25 April 2013

This is not a very happy post for my first one back in a really long time. But today my heart was broken a little bit more than it ever has been, and I needed to write about it. This post is not for the faint of heart; I am going to be brutally honest about my feelings and what I saw. On the other hand, maybe you've had all these thoughts and feelings, too. It might even seem trite to some.

I've followed the on-going Kermit Gosnell case at a safe distance meaning, I know about it and feel the horror of it, and of the media refusing to make it national news, but I cannot bring myself to always read what does come out about it, because of how sickening the whole thing is.  I do read some, because I feel that the babies who were killed deserve to be known about and remembered. I avoid the more graphic things because I already feel sick at the vague, foggy idea of ending a baby's life, without the graphic details that I can all too easily imagine.

Today is the day that I saw a too-graphic picture and got sucked in.  I looked at their faces, their cold, little unnamed faces lying in the trash. I saw the close-up of the neck wound that killed them after they were born alive. I read that one mother watched while her baby was killed that way. I am sure it was the most shocking and wrenching moment of her life. I am sure nobody told her an abortion would be like that. I am sure she was told it would be safe and harmless, and that she was only having a mass of tissue removed. Her baby, like the others, turned out to be a real baby, and struggled to survive until the cruel moment when the nurse ended it's little life. On it's birth-day.

The torture that must drive any woman to abort her baby must be nothing compared to the torture afterwards, especially for that mother I read about.  The hurt I felt just reading about it was so overwhelming, and I have not walked in her shoes or had the life she had that must have made her feel that there was no other option for her baby.

The babies, though. I could not go on with my day after seeing their little bodies and faces and realizing, not for the first time, but somehow more painfully than usual, that they had no names, nobody knew who they were, ever. I could only sit on the living room floor sobbing for them, that they had such a terrible end when they should have been welcomed, named, warmed and bathed and loved.  One baby boy looked so cold and lonely, especially.  I couldn't think how to get up off the floor and stop crying for him, for all of them.

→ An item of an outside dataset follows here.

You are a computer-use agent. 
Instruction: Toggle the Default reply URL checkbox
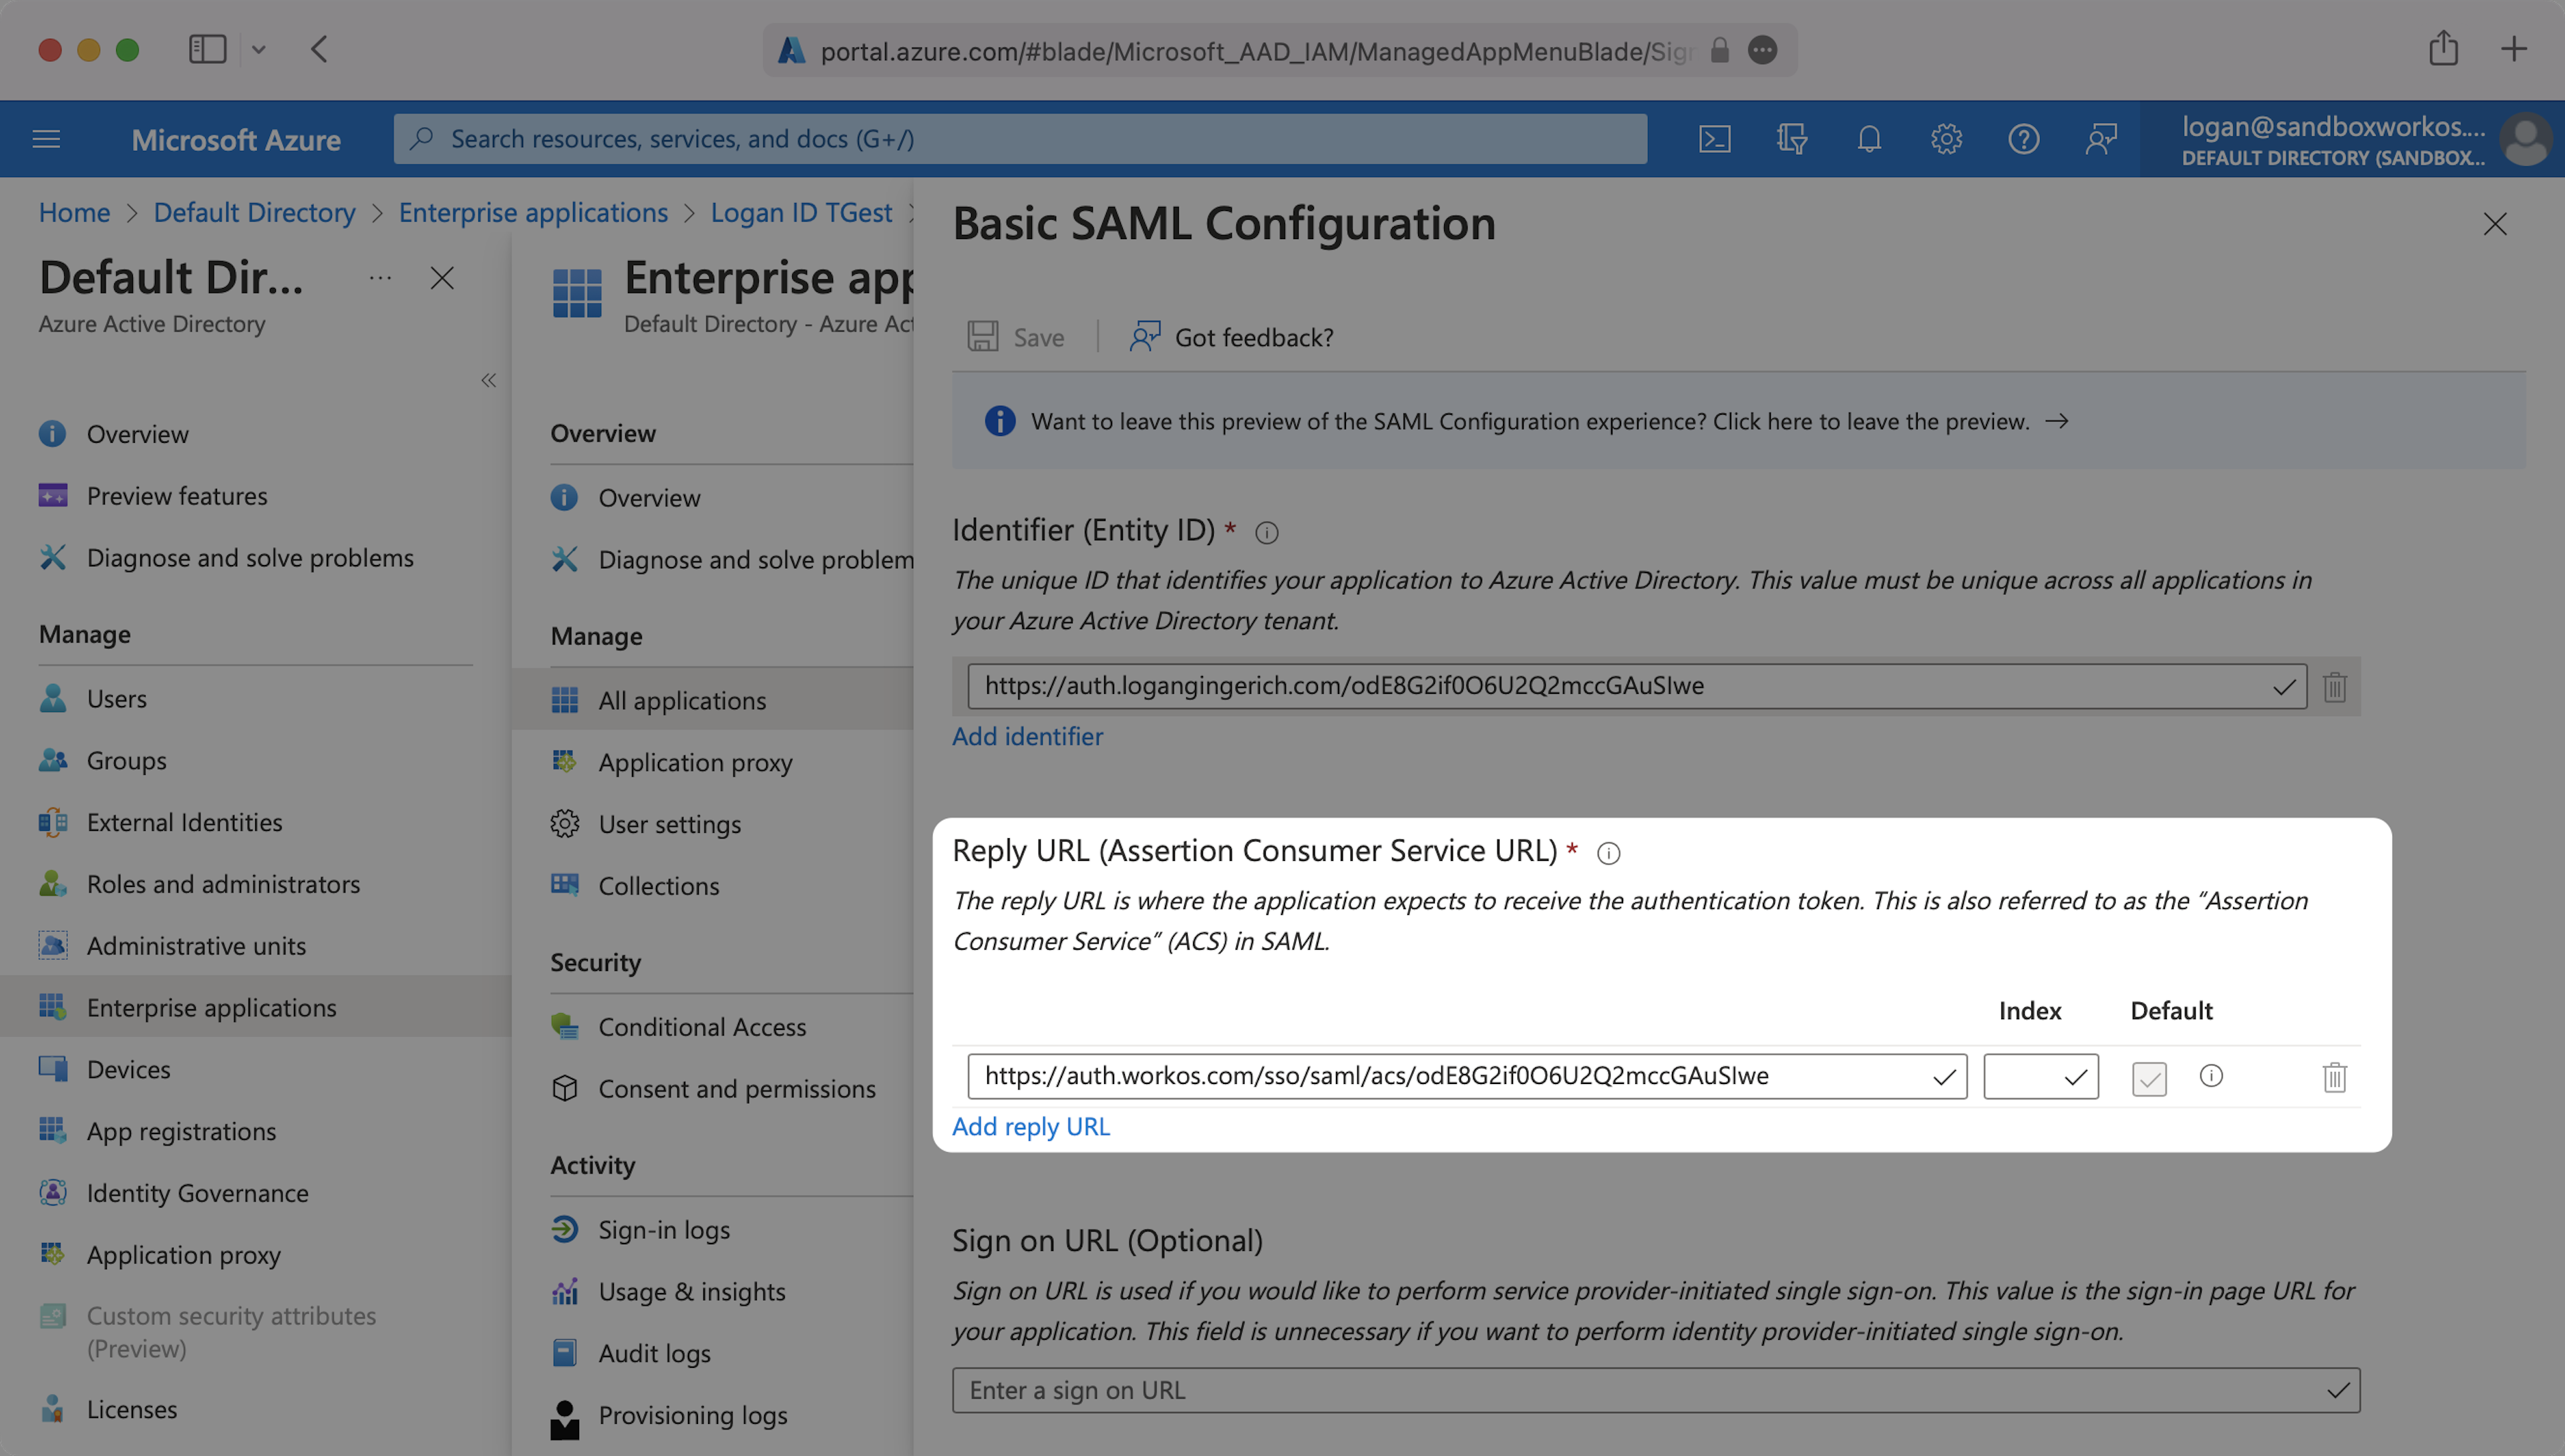[x=2149, y=1078]
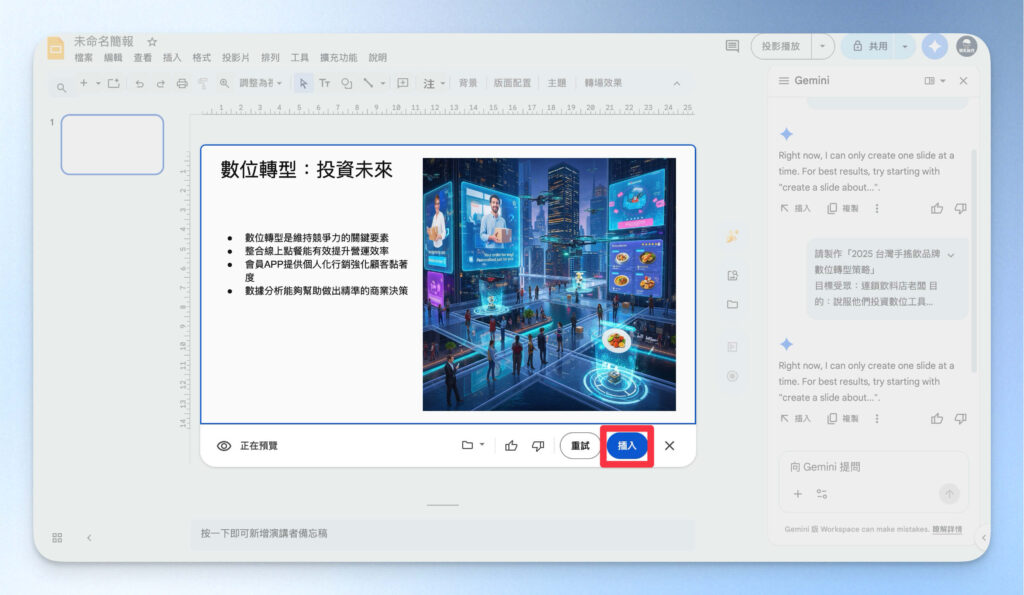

Finally I just asked God if he would fix it. He is God, who else could you ask? Who else would know what to do? I don't know what He'll do, but I do know that He is planning to do something.  Someday He will put everything right. (See the whole book of Isaiah.) I find comfort in knowing that he is so kind that he even notices when a sparrow falls out of the sky, (Matthew 10:29) that he puts each one of our tears in a bottle. (Psalm 56:8) I guess he also puts each of those babies' tears into their own little bottle, too.

I saw this picture of my little baby boy, and I wanted all of the aborted babies to just be taken care of like he is in this picture- soft, warm, relaxed, comforted and loved- all of the things that they're not when they die.


But then I thought that actually, God loves them. He loves them all the time. He is much more heart-broken about their deaths than I could ever be, and I think that after they die, as cruel as that is, that He takes them and warms them, and gives them their own name that only He knows, and has known from before the beginning of time. (Revelation 2:17-- I'm not sure if that verse can be applied here, but maybe it can.) And He knows them, He knows who they are and who they were meant to be. Maybe He even gives them birthday parties. I do not have Scriptural basis for that last one, but for most of these ideas, I think there is.

I know there are many other tragedies in the world, and many hearts more broken than mine. This one hit me today even though it is something that I've cared about my whole life, and I just needed to share it. I do pray for everyone involved in the atrocity of abortion, from those who carry it out, to those who are hurt by it, to those who are trying to help.